Hey, I Just Did a Better Operation! Toward an IDEAL Innovation Model
Sagar and colleagues1 present a simple and accountable approach of institutional governance for surgeons wanting to introduce innovative procedures and/or new medical devices. Although the authors are congratulated for articulating an explicit strategy for the introduction of innovative therapy in their own center, they failed to acknowledge the substantial progress made in the science and thinking of surgical innovation over the last few years.
In 2009, the Balliol Collaboration proposed a model for safe surgical innovation called the IDEAL model: Idea (stage 1), Development (stage 2a), Exploration (stage 2b), Assessment (stage 3), and Long-term monitoring (stage 4).2 An additional stage described, although not part of the original IDEAL acronym, is a preclinical stage or stage 0, which may include simulator and/or animal/cadaveric studies. The IDEAL model provides a structured, rigorous yet non-stifling framework for the evolution and evaluation of surgical innovations (http://www.ideal-collaboration.net/).3 It applies to both “development” of a new procedure (stages 0–2a) as well as “dissemination” of an innovation that has been validated elsewhere (stages 2b and beyond)—the latter scenario being the subject of the commentary by Sagar et al.1
The pathway offered by Sagar and co-workers might make the ethics clearance process less formidable and outcomes reporting more transparent at the local level; however, some potential drawbacks of their model are worth discussing. First, although the administrative processes described by the authors are undeniably non-stifling and innovator-friendly, a consequence of their process might be loss of the unique experience gained in both the success and failure of implementing a new procedure or device from the public knowledge repository. For example, adverse events noted by surgeons (at a given institution) during adoption of a surgical innovation/new device may translate into improved practice patterns at the local level but in absence of peer-reviewed reporting, this knowledge will not help clinicians in other centers seeking to adopt the procedure (as in the framework proposed by the authors—there is no provision for outcomes reporting beyond the institutional level). This is in contrast with the recommendations of the IDEAL collaboration which supports public reporting of outcomes.
Second, although patient safety is central to the governance of surgical innovation in their model, they fail to explicitly mention an objective methodology that monitors it during implementation of a new procedure or device. We have previously shown, in accordance with the IDEAL recommendations, that patient safety during a novel technique of robotic kidney transplantation may be monitored in an objective real-time manner using statistical process control (SPC) methods.4 SPC techniques, which are well established for evaluating the learning curve after surgical training,5 can also be used to track surgeon progress when learning an innovative procedure.
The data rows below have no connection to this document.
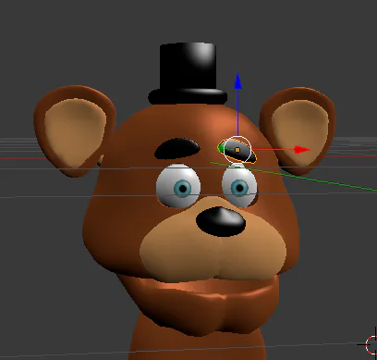Click the red X-axis gizmo arrow

pyautogui.click(x=301, y=150)
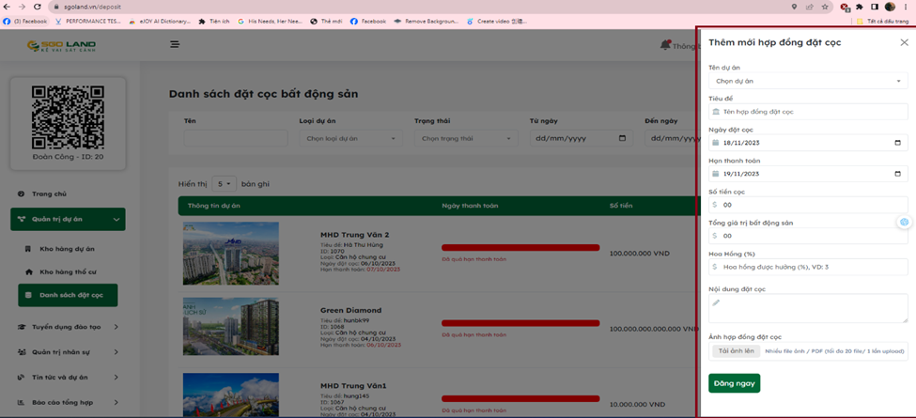Open the Chọn dự án dropdown
Image resolution: width=916 pixels, height=418 pixels.
807,81
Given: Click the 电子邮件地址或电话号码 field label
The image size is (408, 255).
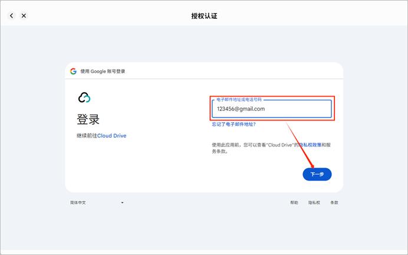Looking at the screenshot, I should tap(239, 100).
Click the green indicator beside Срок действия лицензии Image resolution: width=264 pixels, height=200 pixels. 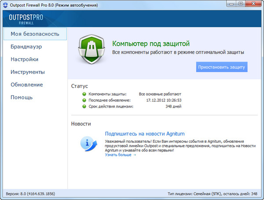pyautogui.click(x=84, y=106)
Therefore, the authors might consider employing such methods for outcome monitoring in a comparative effectiveness framework—the comparison might be with publicly available outcomes from other institutions/groups for the new procedure implemented, or with outcomes of the approach that is considered the standard-of-care. Incorporating such methods may lead to a more objective oversight of the outcomes.
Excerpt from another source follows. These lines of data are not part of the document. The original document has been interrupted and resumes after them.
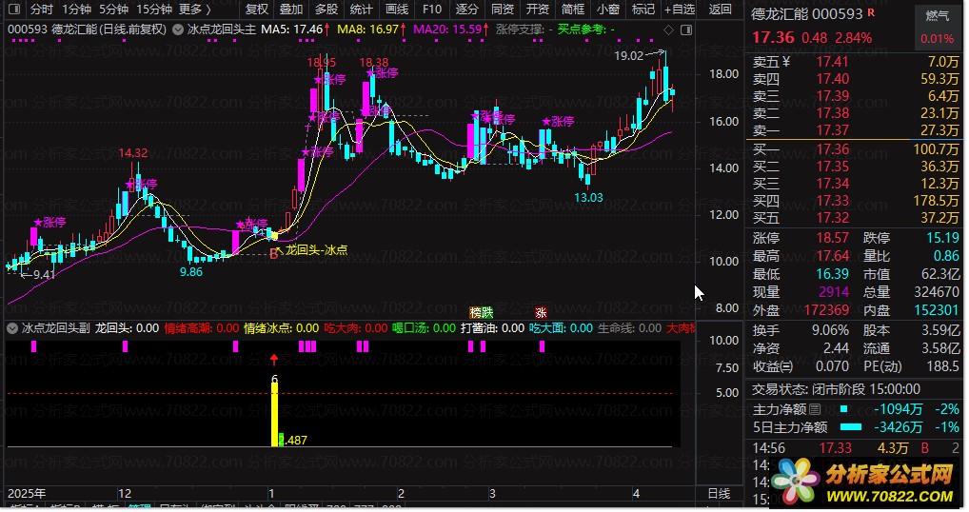Click the small icon beside 主力净额
This screenshot has height=512, width=969.
tap(815, 409)
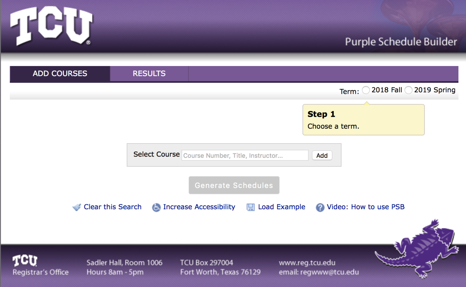This screenshot has height=287, width=466.
Task: Select the 2018 Fall term
Action: (x=366, y=90)
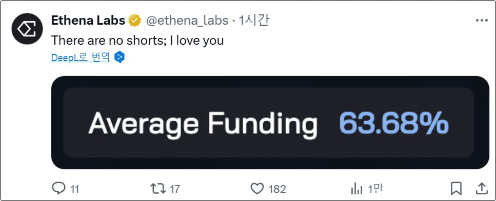Open the 1시간 timestamp link

tap(254, 21)
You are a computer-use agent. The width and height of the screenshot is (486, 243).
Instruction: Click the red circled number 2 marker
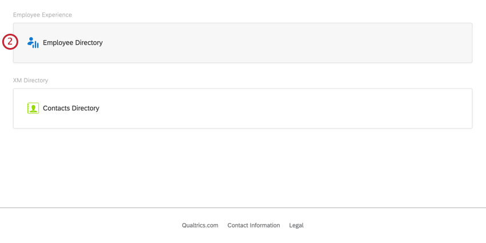[x=10, y=42]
Lastly, surgeons wanting to adopt a new technique but restricted by financial constraints or the might of the administrative burden may not want to pursue a formal study. In that setting, the pathway offered by the authors is an important step forward. However, to decide when a new technique can be considered non-experimental, and, therefore, can be adopted outside of a research framework, we posit that this critical assumption should only be made when comparative outcomes with intermediate to long-term follow-up are available, showing non-inferiority/superiority of the new operation.